Where there’s a will (and huge profits) there’s a way . . . Those high speed launches used by our narcotraficantes . . . The shell is built in O Salnés in Southern Galicia, the circuits and engines are assembled in Salamanca or Valença (Portugal) and the narco-launches travel by road to the Netherlands or southern Portugal to be hidden for months. Once the “danger” has passed, they return to Spain to be launched in Catalonia, Murcia or in the Algarve, ending up in the hands of Moroccan drug traffickers off Nador.
Three odd things on my return train trip last night:-
- The taped British voice for the recorded announcements had a Geordie accent
- The lady in question pronounced ‘varied’ not as ver-reed but var-ride. Not a native speaker?
- In contrast with the station TV, the onboard TV on the 2nd leg from Santiago to Vigo advised that the next station would be Ourense, which I’d just come from. Quite worrying for about 10 minutes . . .

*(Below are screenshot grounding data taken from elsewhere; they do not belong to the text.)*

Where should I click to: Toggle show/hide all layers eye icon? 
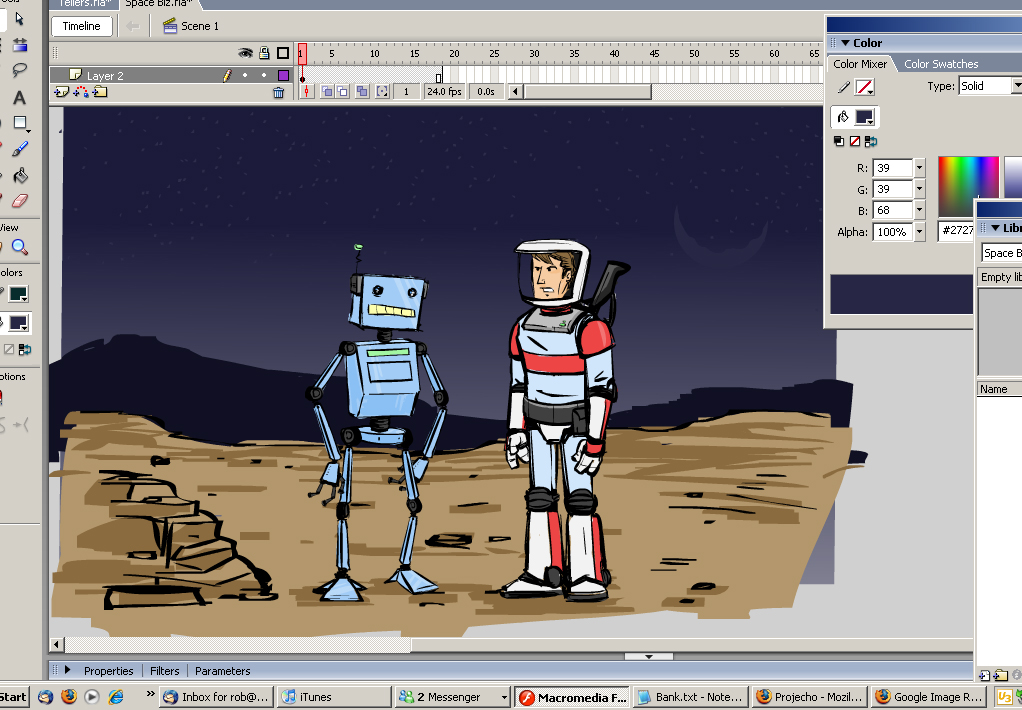(245, 53)
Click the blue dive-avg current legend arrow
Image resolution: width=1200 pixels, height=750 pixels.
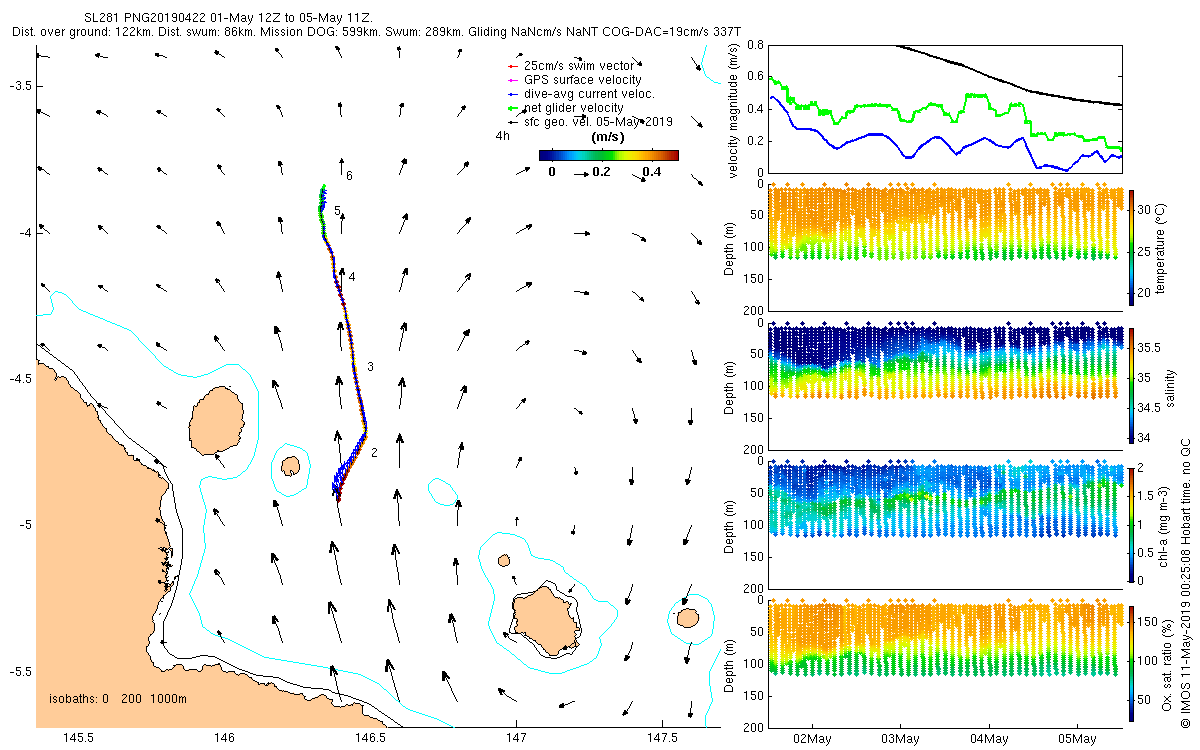[514, 94]
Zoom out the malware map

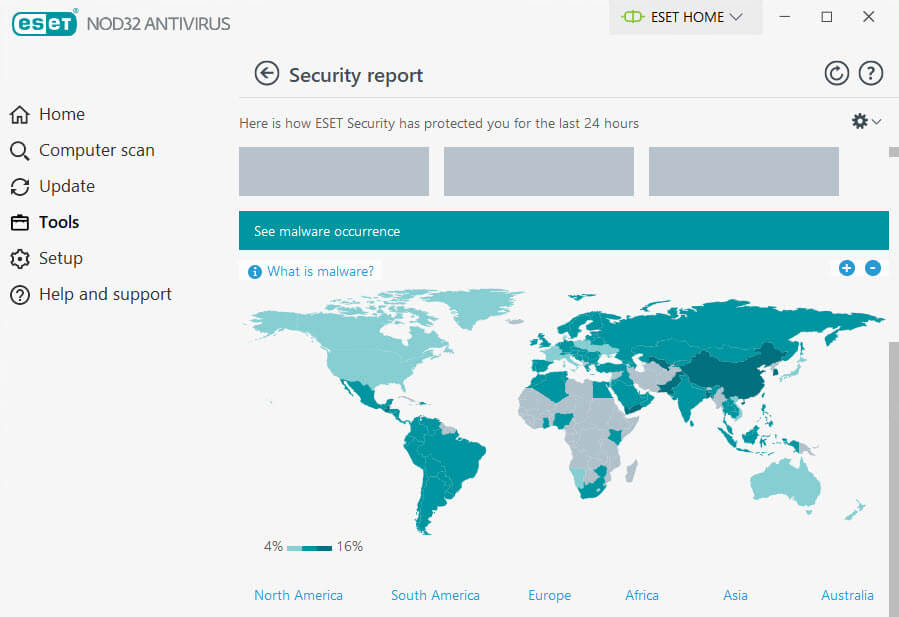click(873, 268)
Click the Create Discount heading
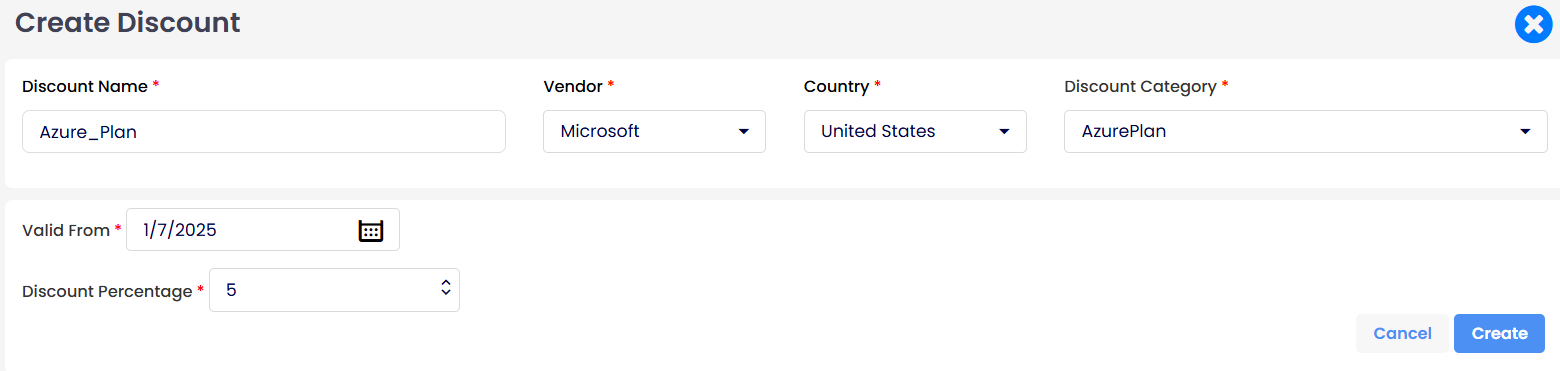Image resolution: width=1560 pixels, height=371 pixels. (x=128, y=22)
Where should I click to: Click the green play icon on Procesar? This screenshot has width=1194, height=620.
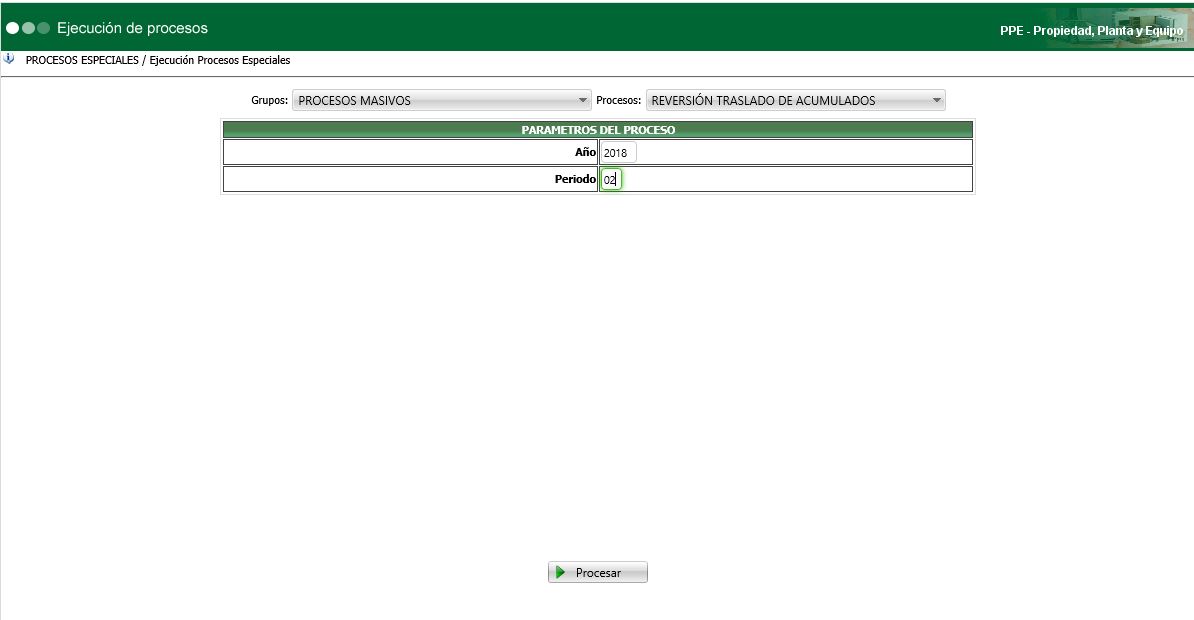561,571
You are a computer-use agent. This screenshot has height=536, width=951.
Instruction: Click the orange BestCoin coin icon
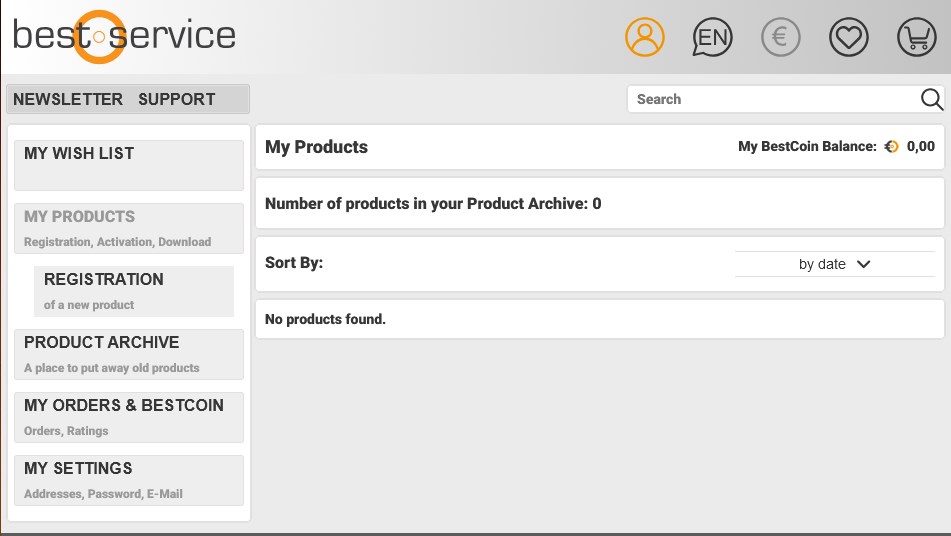[x=892, y=147]
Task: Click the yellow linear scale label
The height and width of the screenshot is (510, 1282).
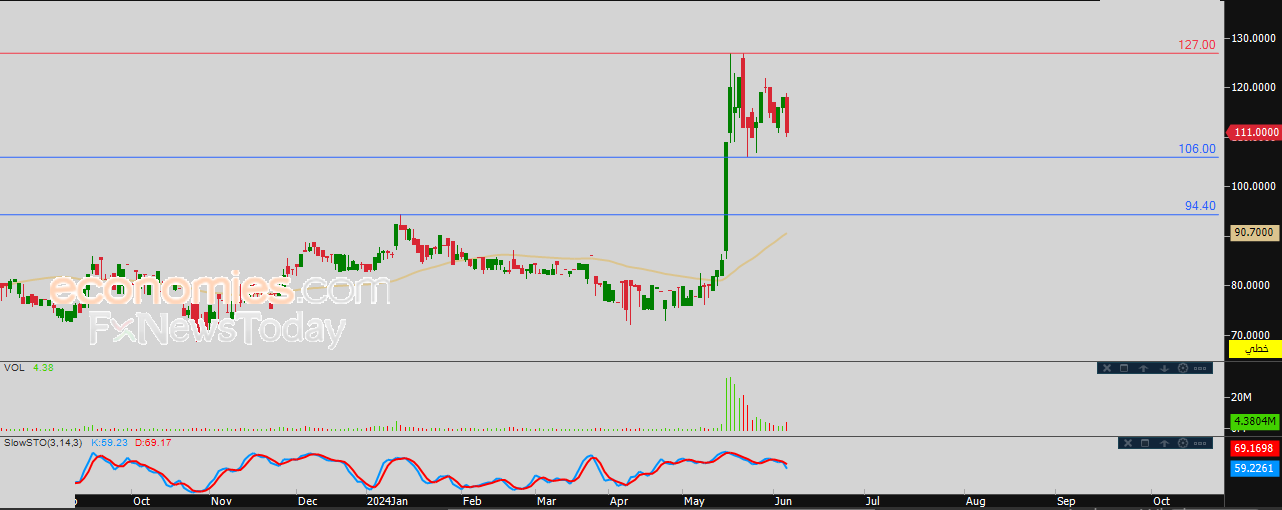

This is a Left-ish review of Boris Johnson’s 1,000 days, from The Guardian: His premiership has exceeded even the gloomiest, most doom-laden fears of his doubters and detractors. That said, it might not seem more than a row of beans to Spaniards familiar with even greater corruption and malfeasance at national, regional and local levers of government. But, anyway, you’ll find here a list of some of Johnson’s most notable scandals, U-turns and examples of law breaking.¡
The Labour Party is, of course, very critical of Johnson but the obvious question is – and has has been for some time – If he is such an electoral liability, would Labour not be shrewder trying to keep him in place?
The good news is that: Sahara solar could soon rescue Britain’s broken energy system. Within 5 years, the world’s longest undersea cable will link Devon to a vast territory of solar panels in the Sahara Desert, supplying electricity directly into Britain’s grid at a fraction of today’s power prices.
Possibly true . . . Vladimir Putin now faces a 1905-style national humiliation. The Russo-Japanese war marked the beginning of the end of the Tsar. Ukraine may do the same for today’s Russian leader. The parallels between Ukraine and the Russo-Japanese war are not perfect. But if I were Vladimir Putin, I would find enough in the story to worry me. His forces face a similar humiliation and, though it could again be years in the making, defeat may yet mark the beginning of the end for this modern Tsar’s hideous reign.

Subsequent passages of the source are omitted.